■ YOUR GOAL
Can you transcribe every record below exactly as it appears?
[[ SUPPLIED MATERIAL, beginning ]]
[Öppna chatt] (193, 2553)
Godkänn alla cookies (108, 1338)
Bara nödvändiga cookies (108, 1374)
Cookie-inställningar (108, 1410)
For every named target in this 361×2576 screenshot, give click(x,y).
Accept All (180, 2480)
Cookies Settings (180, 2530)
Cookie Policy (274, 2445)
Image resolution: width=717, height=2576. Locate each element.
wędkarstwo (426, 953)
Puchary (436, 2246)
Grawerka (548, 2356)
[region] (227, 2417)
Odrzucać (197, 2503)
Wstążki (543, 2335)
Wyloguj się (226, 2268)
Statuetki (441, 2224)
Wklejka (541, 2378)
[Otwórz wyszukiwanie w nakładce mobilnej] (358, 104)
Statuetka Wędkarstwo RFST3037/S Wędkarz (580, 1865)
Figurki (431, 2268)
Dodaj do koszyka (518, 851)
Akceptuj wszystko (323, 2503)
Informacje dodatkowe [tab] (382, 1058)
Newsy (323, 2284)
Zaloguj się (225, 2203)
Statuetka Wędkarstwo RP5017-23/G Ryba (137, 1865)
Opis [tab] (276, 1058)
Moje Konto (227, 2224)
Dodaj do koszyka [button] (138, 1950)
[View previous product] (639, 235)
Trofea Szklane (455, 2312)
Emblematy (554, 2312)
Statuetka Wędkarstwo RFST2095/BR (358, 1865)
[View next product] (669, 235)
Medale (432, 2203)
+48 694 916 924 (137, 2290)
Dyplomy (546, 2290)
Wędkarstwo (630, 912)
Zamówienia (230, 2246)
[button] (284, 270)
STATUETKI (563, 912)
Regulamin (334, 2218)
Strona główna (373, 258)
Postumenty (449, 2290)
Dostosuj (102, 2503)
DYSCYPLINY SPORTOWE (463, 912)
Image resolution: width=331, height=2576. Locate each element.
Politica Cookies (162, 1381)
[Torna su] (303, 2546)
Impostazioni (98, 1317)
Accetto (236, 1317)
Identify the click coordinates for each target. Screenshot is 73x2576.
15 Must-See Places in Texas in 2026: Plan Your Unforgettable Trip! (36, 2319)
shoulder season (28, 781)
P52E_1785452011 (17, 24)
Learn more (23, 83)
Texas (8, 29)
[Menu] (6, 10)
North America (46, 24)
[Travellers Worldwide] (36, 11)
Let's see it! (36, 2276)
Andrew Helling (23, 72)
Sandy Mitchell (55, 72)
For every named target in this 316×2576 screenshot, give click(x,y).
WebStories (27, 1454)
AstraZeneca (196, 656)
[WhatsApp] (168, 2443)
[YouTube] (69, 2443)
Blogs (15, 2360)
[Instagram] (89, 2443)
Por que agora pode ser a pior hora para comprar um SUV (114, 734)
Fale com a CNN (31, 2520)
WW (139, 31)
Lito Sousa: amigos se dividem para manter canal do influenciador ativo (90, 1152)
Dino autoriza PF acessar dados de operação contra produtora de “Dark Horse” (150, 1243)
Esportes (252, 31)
[[ SUPPLIED MATERIAL, end ]]
■ ANSWER SPACE
[Öppna chatt] (193, 2553)
Godkänn alla cookies (108, 1338)
Bara nödvändiga cookies (108, 1374)
Cookie-inställningar (108, 1410)
For every named target in this 361×2576 screenshot, give click(x,y).
Accept All (180, 2480)
Cookies Settings (180, 2530)
Cookie Policy (274, 2445)
Image resolution: width=717, height=2576. Locate each element.
wędkarstwo (426, 953)
Puchary (436, 2246)
Grawerka (548, 2356)
[region] (227, 2417)
Odrzucać (197, 2503)
Wstążki (543, 2335)
Wyloguj się (226, 2268)
Statuetki (441, 2224)
Wklejka (541, 2378)
[Otwórz wyszukiwanie w nakładce mobilnej] (358, 104)
Statuetka Wędkarstwo RFST3037/S Wędkarz (580, 1865)
Figurki (431, 2268)
Dodaj do koszyka (518, 851)
Akceptuj wszystko (323, 2503)
Informacje dodatkowe [tab] (382, 1058)
Newsy (323, 2284)
Zaloguj się (225, 2203)
Statuetka Wędkarstwo RP5017-23/G Ryba (137, 1865)
Opis [tab] (276, 1058)
Moje Konto (227, 2224)
Dodaj do koszyka [button] (138, 1950)
[View previous product] (639, 235)
Trofea Szklane (455, 2312)
Emblematy (554, 2312)
Statuetka Wędkarstwo RFST2095/BR (358, 1865)
[View next product] (669, 235)
Medale (432, 2203)
+48 694 916 924 (137, 2290)
Dyplomy (546, 2290)
Wędkarstwo (630, 912)
Zamówienia (230, 2246)
[button] (284, 270)
STATUETKI (563, 912)
Regulamin (334, 2218)
Strona główna (373, 258)
Postumenty (449, 2290)
Dostosuj (102, 2503)
DYSCYPLINY SPORTOWE (463, 912)
Image resolution: width=331, height=2576. Locate each element.
Politica Cookies (162, 1381)
[Torna su] (303, 2546)
Impostazioni (98, 1317)
Accetto (236, 1317)
Identify the click coordinates for each target. Screenshot is 73x2576.
15 Must-See Places in Texas in 2026: Plan Your Unforgettable Trip! (36, 2319)
shoulder season (28, 781)
P52E_1785452011 (17, 24)
Learn more (23, 83)
Texas (8, 29)
[Menu] (6, 10)
North America (46, 24)
[Travellers Worldwide] (36, 11)
Let's see it! (36, 2276)
Andrew Helling (23, 72)
Sandy Mitchell (55, 72)
For every named target in this 316×2576 screenshot, give click(x,y).
WebStories (27, 1454)
AstraZeneca (196, 656)
[WhatsApp] (168, 2443)
[YouTube] (69, 2443)
Blogs (15, 2360)
[Instagram] (89, 2443)
Por que agora pode ser a pior hora para comprar um SUV (114, 734)
Fale com a CNN (31, 2520)
WW (139, 31)
Lito Sousa: amigos se dividem para manter canal do influenciador ativo (90, 1152)
Dino autoriza PF acessar dados de operação contra produtora de “Dark Horse” (150, 1243)
Esportes (252, 31)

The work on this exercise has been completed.